Dataset records>

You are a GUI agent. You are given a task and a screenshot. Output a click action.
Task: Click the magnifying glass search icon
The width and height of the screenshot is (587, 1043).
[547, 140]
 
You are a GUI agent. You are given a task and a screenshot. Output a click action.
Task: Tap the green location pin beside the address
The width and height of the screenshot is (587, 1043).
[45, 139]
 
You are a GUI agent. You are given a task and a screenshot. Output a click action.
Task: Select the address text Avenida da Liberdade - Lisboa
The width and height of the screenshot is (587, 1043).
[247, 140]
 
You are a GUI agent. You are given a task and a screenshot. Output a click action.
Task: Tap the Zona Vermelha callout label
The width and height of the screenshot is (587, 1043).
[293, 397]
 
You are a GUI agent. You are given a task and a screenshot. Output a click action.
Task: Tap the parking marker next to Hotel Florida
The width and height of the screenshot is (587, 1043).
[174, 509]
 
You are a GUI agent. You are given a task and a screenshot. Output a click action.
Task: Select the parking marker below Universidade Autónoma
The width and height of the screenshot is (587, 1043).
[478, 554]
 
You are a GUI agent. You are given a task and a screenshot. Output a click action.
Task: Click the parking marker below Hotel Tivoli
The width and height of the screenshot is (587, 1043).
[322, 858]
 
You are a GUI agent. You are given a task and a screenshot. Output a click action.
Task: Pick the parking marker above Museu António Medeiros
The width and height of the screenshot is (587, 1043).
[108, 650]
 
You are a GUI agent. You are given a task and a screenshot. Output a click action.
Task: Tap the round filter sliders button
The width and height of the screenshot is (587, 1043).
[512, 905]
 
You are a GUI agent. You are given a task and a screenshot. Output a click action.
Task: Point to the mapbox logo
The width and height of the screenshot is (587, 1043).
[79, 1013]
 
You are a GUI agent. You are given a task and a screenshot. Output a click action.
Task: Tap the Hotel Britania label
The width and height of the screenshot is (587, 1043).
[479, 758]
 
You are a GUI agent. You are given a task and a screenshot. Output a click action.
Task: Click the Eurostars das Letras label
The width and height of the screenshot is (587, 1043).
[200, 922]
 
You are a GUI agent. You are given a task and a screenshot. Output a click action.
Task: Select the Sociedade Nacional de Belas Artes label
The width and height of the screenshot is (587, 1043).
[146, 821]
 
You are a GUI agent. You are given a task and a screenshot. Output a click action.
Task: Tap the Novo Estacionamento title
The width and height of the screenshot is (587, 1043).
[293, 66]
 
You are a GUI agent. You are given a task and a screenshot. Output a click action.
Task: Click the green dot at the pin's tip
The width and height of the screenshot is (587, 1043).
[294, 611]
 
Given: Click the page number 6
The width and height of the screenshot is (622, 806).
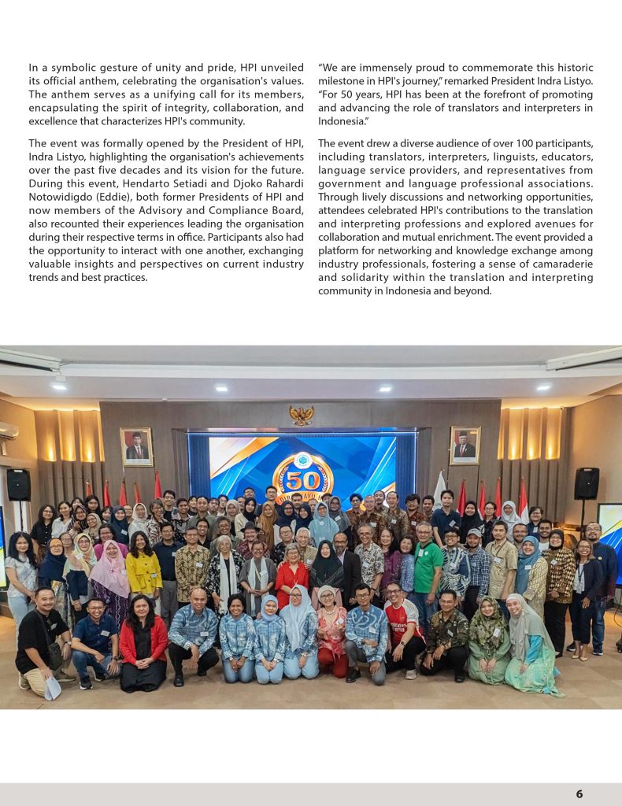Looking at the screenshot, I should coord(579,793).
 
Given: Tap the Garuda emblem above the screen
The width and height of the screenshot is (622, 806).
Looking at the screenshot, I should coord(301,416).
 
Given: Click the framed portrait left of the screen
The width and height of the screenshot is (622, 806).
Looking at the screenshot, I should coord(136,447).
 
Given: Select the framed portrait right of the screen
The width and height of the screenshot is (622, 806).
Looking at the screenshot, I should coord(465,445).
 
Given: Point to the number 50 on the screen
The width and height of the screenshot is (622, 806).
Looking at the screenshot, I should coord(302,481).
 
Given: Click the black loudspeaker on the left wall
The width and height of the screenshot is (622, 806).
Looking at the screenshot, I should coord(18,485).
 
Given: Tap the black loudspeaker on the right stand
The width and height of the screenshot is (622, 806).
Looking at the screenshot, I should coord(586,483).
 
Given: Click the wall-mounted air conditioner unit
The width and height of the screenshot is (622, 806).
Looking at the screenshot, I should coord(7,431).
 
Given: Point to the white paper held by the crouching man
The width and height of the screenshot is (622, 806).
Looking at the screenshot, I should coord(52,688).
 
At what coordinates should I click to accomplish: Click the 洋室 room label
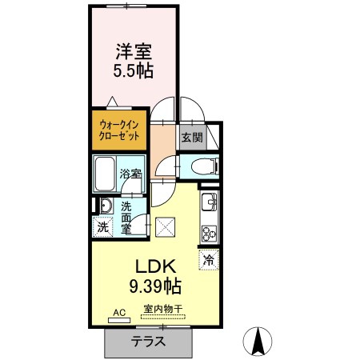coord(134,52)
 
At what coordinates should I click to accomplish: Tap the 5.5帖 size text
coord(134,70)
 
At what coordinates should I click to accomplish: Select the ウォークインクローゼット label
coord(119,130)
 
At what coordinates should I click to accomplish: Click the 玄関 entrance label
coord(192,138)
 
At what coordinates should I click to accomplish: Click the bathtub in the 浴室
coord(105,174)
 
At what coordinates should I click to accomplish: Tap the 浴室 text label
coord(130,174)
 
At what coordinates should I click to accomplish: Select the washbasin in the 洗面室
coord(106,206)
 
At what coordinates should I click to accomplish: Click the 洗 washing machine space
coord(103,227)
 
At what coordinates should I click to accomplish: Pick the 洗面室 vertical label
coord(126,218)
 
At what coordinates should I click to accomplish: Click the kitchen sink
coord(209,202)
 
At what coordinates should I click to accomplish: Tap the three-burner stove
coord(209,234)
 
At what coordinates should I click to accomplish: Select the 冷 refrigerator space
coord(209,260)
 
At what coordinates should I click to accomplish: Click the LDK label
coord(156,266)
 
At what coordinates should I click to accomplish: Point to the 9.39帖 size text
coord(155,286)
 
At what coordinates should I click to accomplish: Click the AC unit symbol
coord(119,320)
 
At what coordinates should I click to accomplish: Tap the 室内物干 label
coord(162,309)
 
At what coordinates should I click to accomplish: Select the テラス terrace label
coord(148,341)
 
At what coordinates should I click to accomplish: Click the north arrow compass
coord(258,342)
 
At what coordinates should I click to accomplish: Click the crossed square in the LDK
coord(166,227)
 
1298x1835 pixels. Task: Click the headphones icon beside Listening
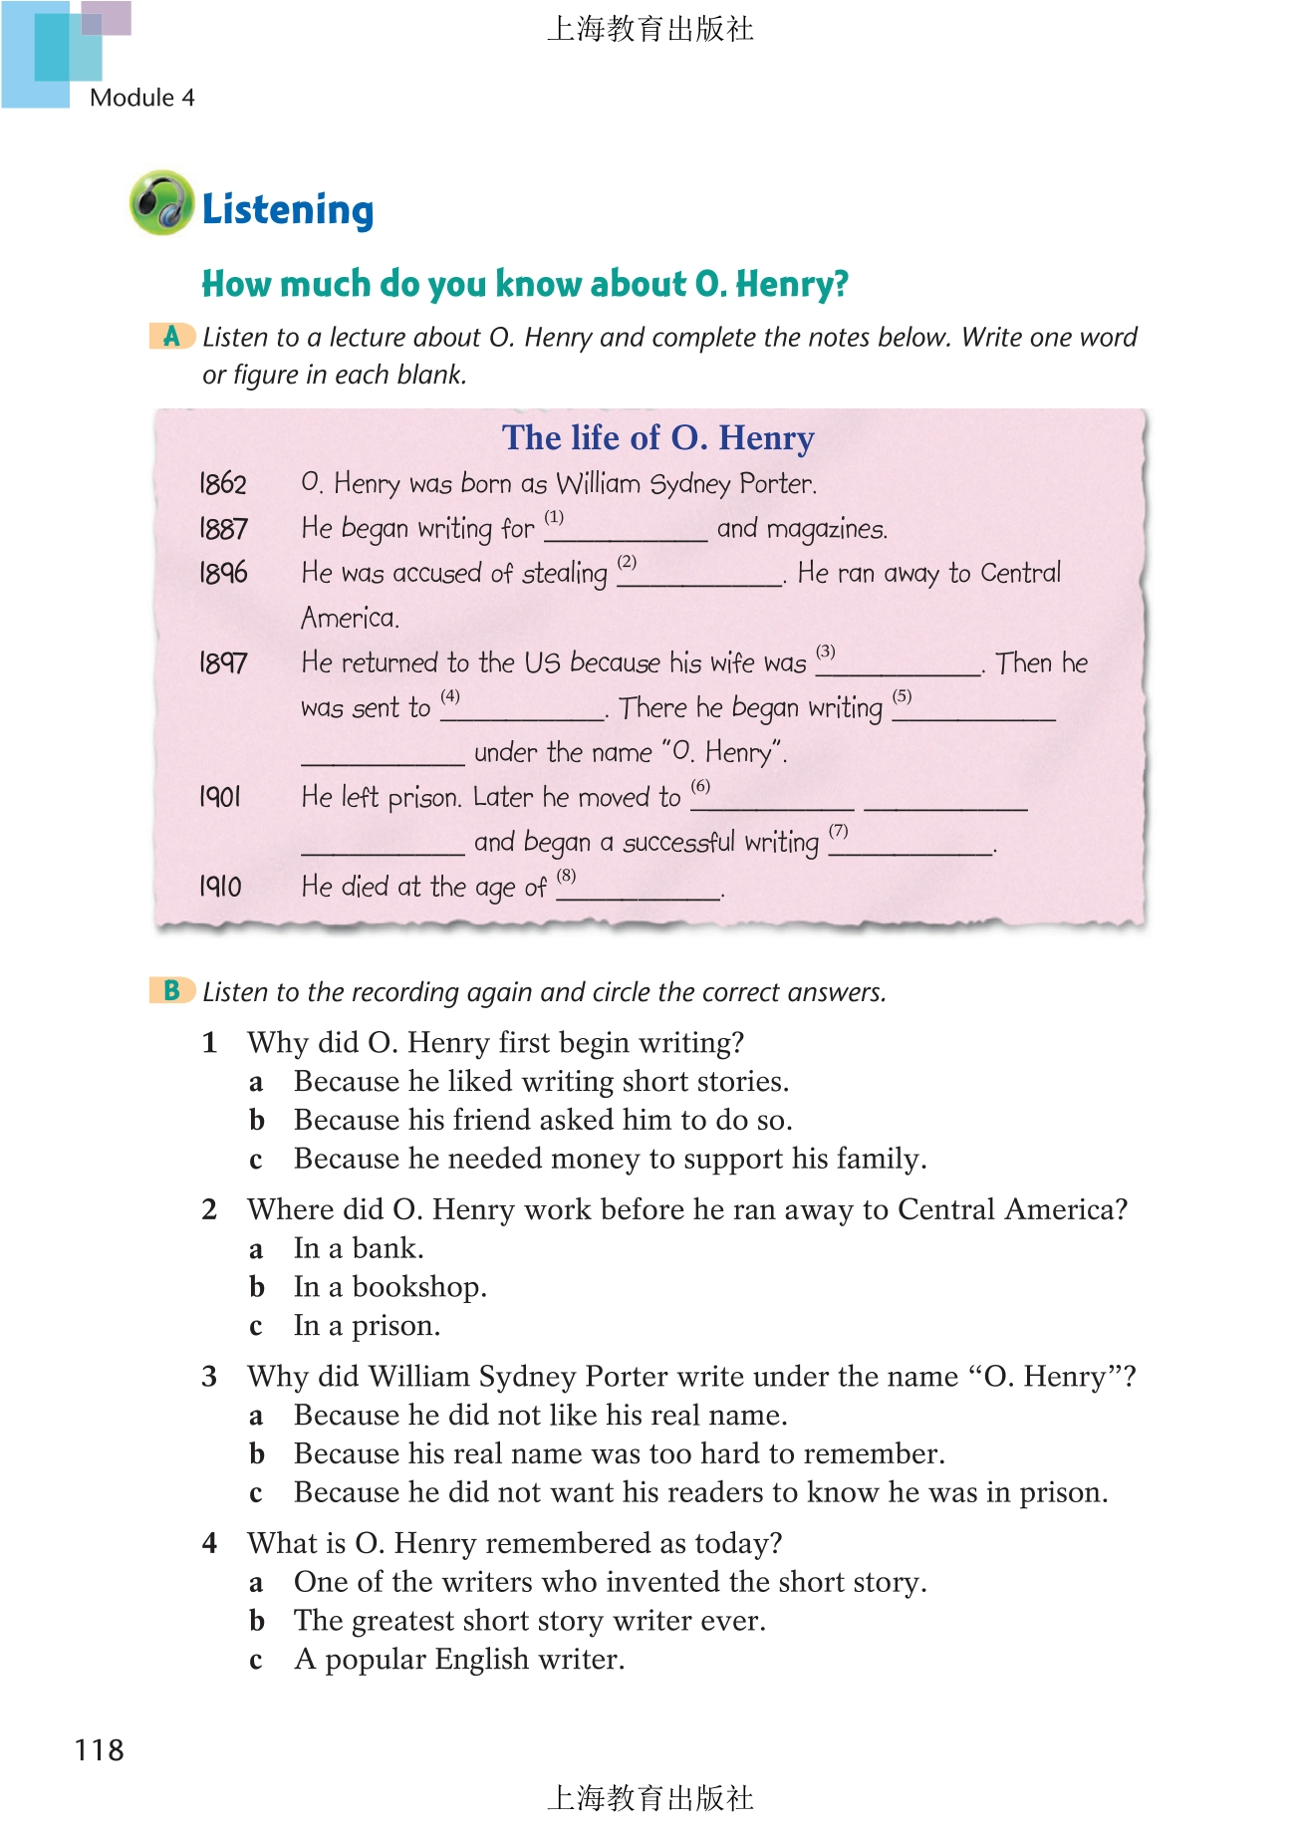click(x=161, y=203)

Stated goal> Rescale the stretch of the data from the line containing "At what coordinates should I click to accomplish: Click the 洗" through the line containing "coord(162,309)", giving back only those lines with the requests included. Multiply each coordinate in the answers by 1.9 and round it to a whole number, with halves rounded up.

Full answer>
At what coordinates should I click to accomplish: Click the 洗 washing machine space
coord(196,431)
 
At what coordinates should I click to accomplish: Pick the 洗面室 vertical label
coord(239,414)
 
At what coordinates should I click to accomplish: Click the kitchen sink
coord(397,384)
 
At what coordinates should I click to accomplish: Tap the three-burner stove
coord(397,445)
 
At what coordinates should I click to accomplish: Select the 冷 refrigerator space
coord(397,494)
 
At what coordinates should I click to accomplish: Click the LDK label
coord(296,505)
 
At what coordinates should I click to accomplish: Point to the 9.39帖 size text
coord(295,543)
 
At what coordinates should I click to accomplish: Click the AC unit symbol
coord(226,608)
 
At what coordinates should I click to accomplish: Tap the 室内物干 label
coord(308,587)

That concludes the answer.